- Born: January 21, 1919 Los Angeles, California, U.S.
- Died: January 1, 2016 (aged 96) Los Angeles, California, U.S.
- Occupations: Actor, musician
- Years active: 1937–2014

= Lennie Bluett =

American actor (1919–2016)

Lennie Bluett (January 21, 1919 – January 1, 2016) was an American film actor, pianist, dancer and singer. His mother was a cook for Humphrey Bogart. At age 16, Bluett started playing the piano at Bogart's parties.

Bluett formed a harmonizing group with his friends called "Four Dreamers". Nat King Cole used to play with the band.

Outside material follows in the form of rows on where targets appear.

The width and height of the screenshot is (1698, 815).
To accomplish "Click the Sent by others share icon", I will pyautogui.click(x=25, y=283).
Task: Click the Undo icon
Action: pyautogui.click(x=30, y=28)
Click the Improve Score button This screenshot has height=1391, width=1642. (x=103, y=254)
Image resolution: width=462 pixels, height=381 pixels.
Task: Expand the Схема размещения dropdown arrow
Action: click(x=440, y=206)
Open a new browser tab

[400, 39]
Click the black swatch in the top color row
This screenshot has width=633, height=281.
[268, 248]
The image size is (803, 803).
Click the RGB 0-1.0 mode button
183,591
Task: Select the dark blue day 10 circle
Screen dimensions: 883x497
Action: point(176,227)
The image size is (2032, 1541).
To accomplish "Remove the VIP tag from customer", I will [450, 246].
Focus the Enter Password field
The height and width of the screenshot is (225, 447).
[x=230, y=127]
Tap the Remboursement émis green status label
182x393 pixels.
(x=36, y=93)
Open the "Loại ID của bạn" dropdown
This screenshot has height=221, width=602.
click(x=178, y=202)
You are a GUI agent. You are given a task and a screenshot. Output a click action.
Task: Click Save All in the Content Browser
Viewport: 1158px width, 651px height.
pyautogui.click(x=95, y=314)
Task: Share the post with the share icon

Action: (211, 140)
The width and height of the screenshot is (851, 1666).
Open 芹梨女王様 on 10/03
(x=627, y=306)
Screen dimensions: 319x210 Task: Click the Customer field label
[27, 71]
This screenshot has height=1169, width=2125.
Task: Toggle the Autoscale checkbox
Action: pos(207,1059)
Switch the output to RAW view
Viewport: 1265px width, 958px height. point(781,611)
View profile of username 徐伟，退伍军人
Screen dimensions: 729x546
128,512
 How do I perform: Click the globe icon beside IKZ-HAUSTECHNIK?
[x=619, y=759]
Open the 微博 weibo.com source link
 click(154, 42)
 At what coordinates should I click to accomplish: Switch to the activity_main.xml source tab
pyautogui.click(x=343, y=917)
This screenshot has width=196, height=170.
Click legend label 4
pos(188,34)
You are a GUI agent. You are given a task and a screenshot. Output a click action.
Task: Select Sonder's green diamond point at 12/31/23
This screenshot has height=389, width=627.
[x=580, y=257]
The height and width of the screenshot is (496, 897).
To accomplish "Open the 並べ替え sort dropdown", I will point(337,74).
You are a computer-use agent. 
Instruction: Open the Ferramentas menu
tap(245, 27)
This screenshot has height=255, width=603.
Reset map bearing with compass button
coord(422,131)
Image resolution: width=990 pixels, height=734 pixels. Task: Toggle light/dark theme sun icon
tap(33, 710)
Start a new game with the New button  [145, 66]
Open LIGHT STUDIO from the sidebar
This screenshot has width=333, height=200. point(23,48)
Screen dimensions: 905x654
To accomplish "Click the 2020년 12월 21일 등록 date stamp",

He played a soldier in Gone With the Wind in 1939. During production of the film, the outdoor set's bathrooms were segregated with signs that said "white" and "colored," respectively, until an appalled Bluett brought this to the attention of Clark Gable, who threatened to quit the film unless the signs were taken down.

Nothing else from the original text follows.